**Your instructions**
Rewrite the lines as a JSON list of strings, one string per line, and leave out any blank lines. Start at the line that contains "Where should I click to: Switch", stop after the line that contains "coord(991,246)", and include both of those lines.

**Dataset entries**
:::::

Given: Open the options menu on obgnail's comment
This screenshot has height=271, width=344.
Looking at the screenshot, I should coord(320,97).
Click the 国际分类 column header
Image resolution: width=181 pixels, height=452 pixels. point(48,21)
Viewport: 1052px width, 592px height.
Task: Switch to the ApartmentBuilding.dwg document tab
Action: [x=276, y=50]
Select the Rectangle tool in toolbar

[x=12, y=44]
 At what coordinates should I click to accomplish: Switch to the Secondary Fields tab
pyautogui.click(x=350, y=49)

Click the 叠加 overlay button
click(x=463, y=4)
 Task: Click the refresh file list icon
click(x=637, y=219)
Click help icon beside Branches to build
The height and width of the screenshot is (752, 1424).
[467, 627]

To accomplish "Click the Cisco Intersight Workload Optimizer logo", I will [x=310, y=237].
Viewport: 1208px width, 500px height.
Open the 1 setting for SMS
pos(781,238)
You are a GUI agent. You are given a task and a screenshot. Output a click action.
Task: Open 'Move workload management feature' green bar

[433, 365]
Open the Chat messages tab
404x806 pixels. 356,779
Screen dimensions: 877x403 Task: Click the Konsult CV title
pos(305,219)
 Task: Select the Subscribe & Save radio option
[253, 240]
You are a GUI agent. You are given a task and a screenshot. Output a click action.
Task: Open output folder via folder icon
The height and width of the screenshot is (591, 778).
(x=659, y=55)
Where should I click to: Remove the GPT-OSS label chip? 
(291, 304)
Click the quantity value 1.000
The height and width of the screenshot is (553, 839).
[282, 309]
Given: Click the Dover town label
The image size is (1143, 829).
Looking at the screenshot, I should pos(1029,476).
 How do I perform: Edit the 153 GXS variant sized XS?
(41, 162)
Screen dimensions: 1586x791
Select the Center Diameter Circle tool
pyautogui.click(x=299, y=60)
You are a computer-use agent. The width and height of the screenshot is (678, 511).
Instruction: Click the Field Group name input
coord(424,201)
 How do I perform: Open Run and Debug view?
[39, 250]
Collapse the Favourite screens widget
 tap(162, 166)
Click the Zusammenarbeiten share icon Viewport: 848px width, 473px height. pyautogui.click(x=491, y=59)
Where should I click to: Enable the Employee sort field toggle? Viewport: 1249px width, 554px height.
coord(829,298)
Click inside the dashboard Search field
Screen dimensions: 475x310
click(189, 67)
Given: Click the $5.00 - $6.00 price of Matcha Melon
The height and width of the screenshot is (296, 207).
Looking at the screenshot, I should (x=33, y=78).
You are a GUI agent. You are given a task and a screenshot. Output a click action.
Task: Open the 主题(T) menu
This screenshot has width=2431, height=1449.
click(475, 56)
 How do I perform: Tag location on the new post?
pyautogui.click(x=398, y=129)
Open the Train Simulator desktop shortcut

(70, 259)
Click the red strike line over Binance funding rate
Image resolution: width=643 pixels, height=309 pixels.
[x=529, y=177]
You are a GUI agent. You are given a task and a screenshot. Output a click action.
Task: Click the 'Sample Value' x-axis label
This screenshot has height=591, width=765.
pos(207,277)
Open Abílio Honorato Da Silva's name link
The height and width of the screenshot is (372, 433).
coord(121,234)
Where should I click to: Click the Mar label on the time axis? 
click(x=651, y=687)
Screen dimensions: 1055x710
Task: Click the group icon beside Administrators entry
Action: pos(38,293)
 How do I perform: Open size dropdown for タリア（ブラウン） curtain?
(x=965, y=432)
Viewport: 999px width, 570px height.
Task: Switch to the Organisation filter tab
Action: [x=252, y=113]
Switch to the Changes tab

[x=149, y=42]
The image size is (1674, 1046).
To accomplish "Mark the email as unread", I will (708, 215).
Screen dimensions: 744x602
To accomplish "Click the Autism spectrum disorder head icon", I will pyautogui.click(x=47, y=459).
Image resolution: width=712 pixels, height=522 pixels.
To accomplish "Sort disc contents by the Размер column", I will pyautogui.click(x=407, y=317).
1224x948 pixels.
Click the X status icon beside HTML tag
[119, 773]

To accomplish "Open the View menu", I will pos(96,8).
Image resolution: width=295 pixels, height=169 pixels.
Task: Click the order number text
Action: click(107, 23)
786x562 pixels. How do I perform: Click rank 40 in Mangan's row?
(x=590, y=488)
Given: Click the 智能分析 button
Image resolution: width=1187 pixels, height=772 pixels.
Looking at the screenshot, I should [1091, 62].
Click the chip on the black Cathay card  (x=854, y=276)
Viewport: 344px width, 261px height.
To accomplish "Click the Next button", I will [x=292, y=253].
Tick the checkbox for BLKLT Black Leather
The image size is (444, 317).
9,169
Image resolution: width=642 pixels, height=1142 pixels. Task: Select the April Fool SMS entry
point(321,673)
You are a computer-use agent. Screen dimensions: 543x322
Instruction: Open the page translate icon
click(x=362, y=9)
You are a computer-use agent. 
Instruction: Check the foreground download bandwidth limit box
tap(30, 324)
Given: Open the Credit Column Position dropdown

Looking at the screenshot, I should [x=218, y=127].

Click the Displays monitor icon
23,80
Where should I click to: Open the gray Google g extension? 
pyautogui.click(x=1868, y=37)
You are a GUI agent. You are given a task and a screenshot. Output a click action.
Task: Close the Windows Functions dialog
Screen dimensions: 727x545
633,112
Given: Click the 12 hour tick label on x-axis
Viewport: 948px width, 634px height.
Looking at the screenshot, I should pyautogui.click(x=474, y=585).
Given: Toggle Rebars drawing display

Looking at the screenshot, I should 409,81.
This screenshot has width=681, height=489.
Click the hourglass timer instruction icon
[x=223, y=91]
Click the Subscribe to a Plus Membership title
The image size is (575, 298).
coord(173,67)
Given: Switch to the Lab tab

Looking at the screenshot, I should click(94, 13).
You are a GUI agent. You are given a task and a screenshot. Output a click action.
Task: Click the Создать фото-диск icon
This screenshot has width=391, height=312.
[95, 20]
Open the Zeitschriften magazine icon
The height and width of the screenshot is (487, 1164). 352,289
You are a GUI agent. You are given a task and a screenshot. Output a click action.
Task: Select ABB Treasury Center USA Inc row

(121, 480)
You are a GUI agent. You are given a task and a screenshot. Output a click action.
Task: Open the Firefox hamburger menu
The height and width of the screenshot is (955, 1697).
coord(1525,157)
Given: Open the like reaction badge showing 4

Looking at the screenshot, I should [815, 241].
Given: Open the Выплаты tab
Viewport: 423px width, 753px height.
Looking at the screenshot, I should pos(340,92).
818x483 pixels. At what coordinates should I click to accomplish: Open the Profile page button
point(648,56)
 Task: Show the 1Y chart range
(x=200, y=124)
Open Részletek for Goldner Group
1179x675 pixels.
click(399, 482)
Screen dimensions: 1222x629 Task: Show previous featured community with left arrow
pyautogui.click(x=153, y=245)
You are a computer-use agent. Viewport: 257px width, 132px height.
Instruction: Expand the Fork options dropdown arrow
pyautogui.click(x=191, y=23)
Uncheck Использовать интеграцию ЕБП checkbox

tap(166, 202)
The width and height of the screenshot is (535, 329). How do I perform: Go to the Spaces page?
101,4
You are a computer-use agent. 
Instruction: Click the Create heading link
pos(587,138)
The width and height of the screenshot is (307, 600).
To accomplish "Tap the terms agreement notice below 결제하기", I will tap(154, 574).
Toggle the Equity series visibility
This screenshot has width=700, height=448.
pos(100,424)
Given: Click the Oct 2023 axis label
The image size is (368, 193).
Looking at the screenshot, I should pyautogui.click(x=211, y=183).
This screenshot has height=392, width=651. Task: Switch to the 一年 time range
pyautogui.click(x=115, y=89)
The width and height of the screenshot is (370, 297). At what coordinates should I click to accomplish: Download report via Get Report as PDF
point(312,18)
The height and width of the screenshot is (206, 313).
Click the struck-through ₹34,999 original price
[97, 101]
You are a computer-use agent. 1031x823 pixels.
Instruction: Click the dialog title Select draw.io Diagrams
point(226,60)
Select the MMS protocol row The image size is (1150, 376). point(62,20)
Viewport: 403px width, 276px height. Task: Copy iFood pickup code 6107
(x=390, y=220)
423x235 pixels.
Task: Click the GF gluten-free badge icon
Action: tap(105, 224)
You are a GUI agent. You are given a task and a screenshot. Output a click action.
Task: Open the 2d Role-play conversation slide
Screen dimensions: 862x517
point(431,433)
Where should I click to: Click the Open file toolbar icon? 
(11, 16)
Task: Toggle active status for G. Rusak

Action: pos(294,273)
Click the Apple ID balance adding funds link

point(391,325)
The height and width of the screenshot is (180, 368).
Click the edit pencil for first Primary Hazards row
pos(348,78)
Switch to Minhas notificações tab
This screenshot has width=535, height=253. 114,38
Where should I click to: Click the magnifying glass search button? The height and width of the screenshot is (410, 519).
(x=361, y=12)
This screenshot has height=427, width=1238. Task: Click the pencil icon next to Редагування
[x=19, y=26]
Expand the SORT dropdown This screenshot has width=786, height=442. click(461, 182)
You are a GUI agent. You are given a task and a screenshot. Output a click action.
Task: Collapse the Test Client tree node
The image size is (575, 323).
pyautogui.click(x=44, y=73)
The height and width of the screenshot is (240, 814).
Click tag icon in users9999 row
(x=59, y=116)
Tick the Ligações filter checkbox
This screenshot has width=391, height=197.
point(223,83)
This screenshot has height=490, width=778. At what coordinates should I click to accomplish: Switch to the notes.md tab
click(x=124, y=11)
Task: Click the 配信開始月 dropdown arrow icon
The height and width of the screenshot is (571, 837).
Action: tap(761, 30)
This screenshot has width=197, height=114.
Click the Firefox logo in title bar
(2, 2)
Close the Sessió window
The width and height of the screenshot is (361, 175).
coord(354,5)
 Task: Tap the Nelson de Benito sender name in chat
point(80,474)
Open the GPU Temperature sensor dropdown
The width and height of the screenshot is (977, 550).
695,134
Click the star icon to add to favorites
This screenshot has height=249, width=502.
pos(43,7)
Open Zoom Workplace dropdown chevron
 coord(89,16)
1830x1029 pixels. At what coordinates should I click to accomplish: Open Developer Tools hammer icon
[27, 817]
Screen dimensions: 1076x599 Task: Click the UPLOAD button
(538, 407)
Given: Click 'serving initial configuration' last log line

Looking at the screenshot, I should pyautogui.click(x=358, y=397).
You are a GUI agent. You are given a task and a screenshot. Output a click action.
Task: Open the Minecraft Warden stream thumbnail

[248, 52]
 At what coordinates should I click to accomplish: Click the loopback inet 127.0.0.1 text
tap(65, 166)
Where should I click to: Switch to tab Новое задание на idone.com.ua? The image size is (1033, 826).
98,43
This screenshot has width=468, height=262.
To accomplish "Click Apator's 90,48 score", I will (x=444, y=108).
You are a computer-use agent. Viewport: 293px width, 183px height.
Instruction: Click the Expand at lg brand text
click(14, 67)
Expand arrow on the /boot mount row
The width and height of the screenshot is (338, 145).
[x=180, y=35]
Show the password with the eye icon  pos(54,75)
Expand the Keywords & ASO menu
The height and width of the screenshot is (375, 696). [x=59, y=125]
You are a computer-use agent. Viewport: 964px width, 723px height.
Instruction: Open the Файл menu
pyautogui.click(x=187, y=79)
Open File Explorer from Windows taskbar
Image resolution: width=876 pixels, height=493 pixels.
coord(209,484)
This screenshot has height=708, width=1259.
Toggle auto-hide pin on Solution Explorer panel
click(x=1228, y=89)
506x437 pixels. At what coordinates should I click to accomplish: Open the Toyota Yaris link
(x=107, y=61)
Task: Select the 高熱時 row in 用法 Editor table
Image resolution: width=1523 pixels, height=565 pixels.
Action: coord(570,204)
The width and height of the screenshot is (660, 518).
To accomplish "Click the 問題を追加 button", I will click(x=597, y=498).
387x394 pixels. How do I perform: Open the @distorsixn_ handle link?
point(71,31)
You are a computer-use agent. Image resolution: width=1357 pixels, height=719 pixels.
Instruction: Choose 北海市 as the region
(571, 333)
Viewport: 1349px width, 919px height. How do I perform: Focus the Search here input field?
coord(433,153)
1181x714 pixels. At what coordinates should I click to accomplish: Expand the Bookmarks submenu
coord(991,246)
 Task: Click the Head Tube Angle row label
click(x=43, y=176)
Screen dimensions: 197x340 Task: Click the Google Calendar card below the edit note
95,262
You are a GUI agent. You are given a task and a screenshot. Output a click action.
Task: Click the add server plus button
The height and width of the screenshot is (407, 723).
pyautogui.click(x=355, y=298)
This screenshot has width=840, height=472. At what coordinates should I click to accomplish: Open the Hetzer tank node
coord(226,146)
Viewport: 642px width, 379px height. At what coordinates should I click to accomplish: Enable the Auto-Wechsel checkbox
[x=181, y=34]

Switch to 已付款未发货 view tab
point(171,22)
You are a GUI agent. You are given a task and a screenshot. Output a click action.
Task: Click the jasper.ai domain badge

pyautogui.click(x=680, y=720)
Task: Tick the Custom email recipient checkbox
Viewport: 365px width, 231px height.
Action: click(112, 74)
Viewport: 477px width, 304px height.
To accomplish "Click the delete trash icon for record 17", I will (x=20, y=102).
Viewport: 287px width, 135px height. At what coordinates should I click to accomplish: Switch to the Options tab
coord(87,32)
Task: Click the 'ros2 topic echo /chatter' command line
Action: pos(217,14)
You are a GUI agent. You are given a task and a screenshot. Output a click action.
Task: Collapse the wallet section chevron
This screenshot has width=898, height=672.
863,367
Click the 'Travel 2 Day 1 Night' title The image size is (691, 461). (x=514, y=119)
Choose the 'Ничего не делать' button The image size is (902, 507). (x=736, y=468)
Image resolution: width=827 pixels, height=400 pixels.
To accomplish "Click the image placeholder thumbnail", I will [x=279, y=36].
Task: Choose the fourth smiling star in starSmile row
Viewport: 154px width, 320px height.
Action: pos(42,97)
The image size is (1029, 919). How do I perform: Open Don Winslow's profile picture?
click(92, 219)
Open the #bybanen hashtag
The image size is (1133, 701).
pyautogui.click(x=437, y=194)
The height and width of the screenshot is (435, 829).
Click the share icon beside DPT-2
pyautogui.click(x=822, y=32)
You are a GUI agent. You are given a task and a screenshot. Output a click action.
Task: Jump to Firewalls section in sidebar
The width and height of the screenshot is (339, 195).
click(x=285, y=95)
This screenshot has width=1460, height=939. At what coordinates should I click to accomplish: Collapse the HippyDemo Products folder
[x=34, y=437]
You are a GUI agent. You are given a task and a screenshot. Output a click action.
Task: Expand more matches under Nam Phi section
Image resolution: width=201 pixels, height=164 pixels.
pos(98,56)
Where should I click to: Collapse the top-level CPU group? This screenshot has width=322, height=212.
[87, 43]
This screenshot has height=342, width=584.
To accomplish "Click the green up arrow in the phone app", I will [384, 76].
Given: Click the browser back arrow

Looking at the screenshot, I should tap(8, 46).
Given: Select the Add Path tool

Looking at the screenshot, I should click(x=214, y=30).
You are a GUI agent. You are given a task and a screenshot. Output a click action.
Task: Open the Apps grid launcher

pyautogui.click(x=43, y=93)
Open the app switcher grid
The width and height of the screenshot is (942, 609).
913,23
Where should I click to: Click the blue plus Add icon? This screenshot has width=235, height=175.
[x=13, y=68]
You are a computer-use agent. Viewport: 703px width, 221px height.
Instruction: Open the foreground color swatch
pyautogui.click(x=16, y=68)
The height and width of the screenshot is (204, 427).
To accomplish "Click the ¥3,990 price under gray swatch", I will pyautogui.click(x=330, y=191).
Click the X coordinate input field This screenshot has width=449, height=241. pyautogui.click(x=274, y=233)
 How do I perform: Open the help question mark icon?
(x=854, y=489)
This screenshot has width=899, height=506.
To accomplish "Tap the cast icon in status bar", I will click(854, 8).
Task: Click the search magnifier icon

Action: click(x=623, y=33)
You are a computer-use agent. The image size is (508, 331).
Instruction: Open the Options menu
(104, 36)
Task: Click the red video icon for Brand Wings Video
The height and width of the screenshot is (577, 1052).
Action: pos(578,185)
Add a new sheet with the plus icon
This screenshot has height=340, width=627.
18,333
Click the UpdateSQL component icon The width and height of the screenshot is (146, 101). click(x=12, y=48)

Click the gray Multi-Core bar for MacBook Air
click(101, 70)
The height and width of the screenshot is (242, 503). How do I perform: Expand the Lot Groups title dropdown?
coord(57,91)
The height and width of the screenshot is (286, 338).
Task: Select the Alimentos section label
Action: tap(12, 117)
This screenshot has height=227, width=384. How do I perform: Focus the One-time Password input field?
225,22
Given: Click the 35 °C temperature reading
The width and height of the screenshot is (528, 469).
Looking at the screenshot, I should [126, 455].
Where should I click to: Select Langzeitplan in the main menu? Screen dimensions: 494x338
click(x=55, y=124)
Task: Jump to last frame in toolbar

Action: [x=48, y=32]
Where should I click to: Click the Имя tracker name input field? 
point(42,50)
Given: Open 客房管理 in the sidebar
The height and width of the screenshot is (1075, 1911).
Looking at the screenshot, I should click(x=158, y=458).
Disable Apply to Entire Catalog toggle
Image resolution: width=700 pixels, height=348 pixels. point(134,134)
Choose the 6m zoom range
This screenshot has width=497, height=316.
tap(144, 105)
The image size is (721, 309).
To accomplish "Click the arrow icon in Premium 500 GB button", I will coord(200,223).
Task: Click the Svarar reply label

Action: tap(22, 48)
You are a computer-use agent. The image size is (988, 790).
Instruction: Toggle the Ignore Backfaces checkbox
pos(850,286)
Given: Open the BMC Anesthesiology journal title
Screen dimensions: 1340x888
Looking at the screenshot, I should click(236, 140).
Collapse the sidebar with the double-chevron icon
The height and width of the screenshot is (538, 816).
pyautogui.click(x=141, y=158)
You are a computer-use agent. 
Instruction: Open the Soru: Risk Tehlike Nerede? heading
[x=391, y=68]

:::::

**Final answer**
[
  "Where should I click to: Switch to tab Новое задание на idone.com.ua? The image size is (1033, 826).",
  "98,43",
  "This screenshot has width=468, height=262.",
  "To accomplish \"Click Apator's 90,48 score\", I will (x=444, y=108).",
  "You are a computer-use agent. Viewport: 293px width, 183px height.",
  "Instruction: Click the Expand at lg brand text",
  "click(14, 67)",
  "Expand arrow on the /boot mount row",
  "The width and height of the screenshot is (338, 145).",
  "[x=180, y=35]",
  "Show the password with the eye icon  pos(54,75)",
  "Expand the Keywords & ASO menu",
  "The height and width of the screenshot is (375, 696). [x=59, y=125]",
  "You are a computer-use agent. Viewport: 964px width, 723px height.",
  "Instruction: Open the Файл menu",
  "pyautogui.click(x=187, y=79)",
  "Open File Explorer from Windows taskbar",
  "Image resolution: width=876 pixels, height=493 pixels.",
  "coord(209,484)",
  "This screenshot has height=708, width=1259.",
  "Toggle auto-hide pin on Solution Explorer panel",
  "click(x=1228, y=89)",
  "506x437 pixels. At what coordinates should I click to accomplish: Open the Toyota Yaris link",
  "(x=107, y=61)",
  "Task: Select the 高熱時 row in 用法 Editor table",
  "Image resolution: width=1523 pixels, height=565 pixels.",
  "Action: coord(570,204)",
  "The width and height of the screenshot is (660, 518).",
  "To accomplish \"Click the 問題を追加 button\", I will click(x=597, y=498).",
  "387x394 pixels. How do I perform: Open the @distorsixn_ handle link?",
  "point(71,31)",
  "You are a computer-use agent. Image resolution: width=1357 pixels, height=719 pixels.",
  "Instruction: Choose 北海市 as the region",
  "(571, 333)",
  "Viewport: 1349px width, 919px height. How do I perform: Focus the Search here input field?",
  "coord(433,153)",
  "1181x714 pixels. At what coordinates should I click to accomplish: Expand the Bookmarks submenu",
  "coord(991,246)"
]